WHAT THIS TASK INVOLVES: From the shotgun review below, give the passage again, beginning at the words "I’ve been itching" and stopping after "range. (Photo: Paul Peterson/Guns.com)", but switch "snow geese" to "ducks".

DOCUMENT TEXT:
=-=-=

I’ve gotten to play around with a lot of shotguns over the last year, ranging from compact bullpups to sleek waterfowl guns, but Mossberg’s new 940 Pro Tactical stands out as the highlight of the scattergun crop.

I had an annoying hole in my gun collection where a reliable semi-auto 12-gauge tactical shotgun belonged. Most were either outside my price range or didn’t fit my wishes for size, ergonomic controls, and proven reliability. 

Then the 940 Pro wandered into my hands for some testing.


Table of Contents

Video Review
First Impressions
Specs & Features
Shooting & Accuracy
Pros & Cons
Final Thoughts

Video Review

 


First Impressions


I’ve been itching to get my hands on the new 940 Pro Tactical since it rolled out last year. Mossberg put a lot of work into growing the 940 Pro line recently, which now includes everything from a long 12+1 shotgun for hunting snow geese to a compact turkey blaster complete with a micro red dot. 
 

Mossberg 940 Pro Tactical Shotgun
I was more than a little excited to finally get a chance to test out the new Mossberg 940 Pro Tactical with some friends on the range. (Photo: Paul Peterson/Guns.com)


All 940 Pro shotguns host enhanced controls and features. My first taste of what these guns have to offer was with the very long but potent 940 Pro Snow Goose, which was a blast to test but far too large for practical home defense or tactical uses. 


Related: Mossberg’s 940 Pro Snow Goose – High-Volume Firepower


The 940 Pro Tactical immediately struck me as a much wieldier gun, though it was still hefty and solid in the hand. I don’t normally use red dots on my shotguns. So, naturally, the first thing I did was turn on the Holosun micro dot and shoulder the shotgun. 
 

Mossberg 940 Pro Tactical Shotgun
Despite the fact the gun comes from a long line of hunting shotguns, this scattergun is clearly designed for close-range tactical use. (Photo: Paul Peterson/Guns.com)

=-=-=

DATA LINES:
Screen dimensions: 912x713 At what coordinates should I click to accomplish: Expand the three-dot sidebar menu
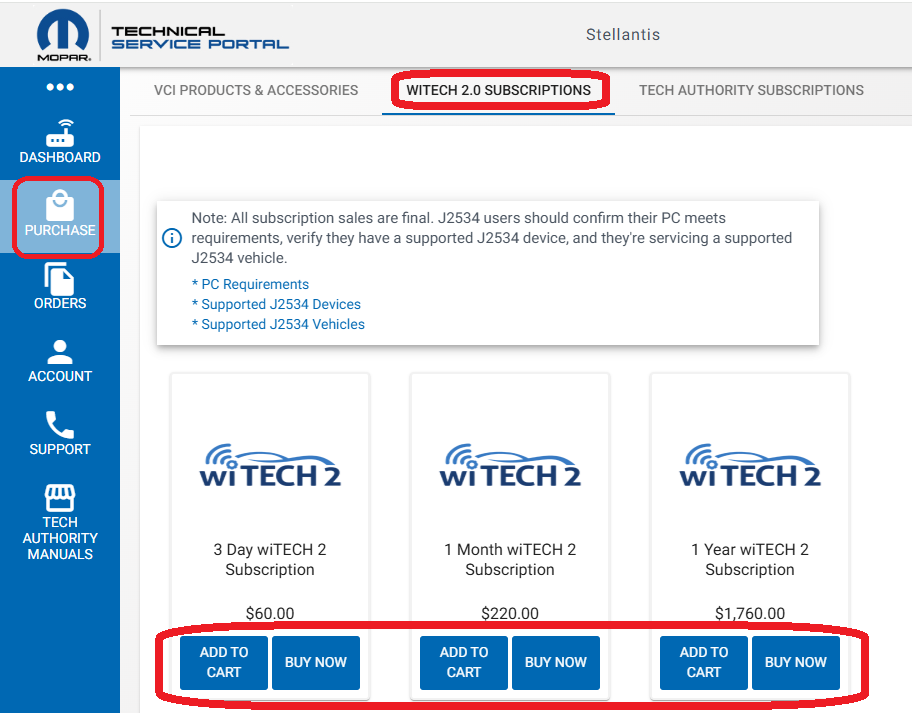coord(60,87)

=-=-=

WRITTEN ANSWER:
I’ve been itching to get my hands on the new 940 Pro Tactical since it rolled out last year. Mossberg put a lot of work into growing the 940 Pro line recently, which now includes everything from a long 12+1 shotgun for hunting ducks to a compact turkey blaster complete with a micro red dot. 
 

Mossberg 940 Pro Tactical Shotgun
I was more than a little excited to finally get a chance to test out the new Mossberg 940 Pro Tactical with some friends on the range. (Photo: Paul Peterson/Guns.com)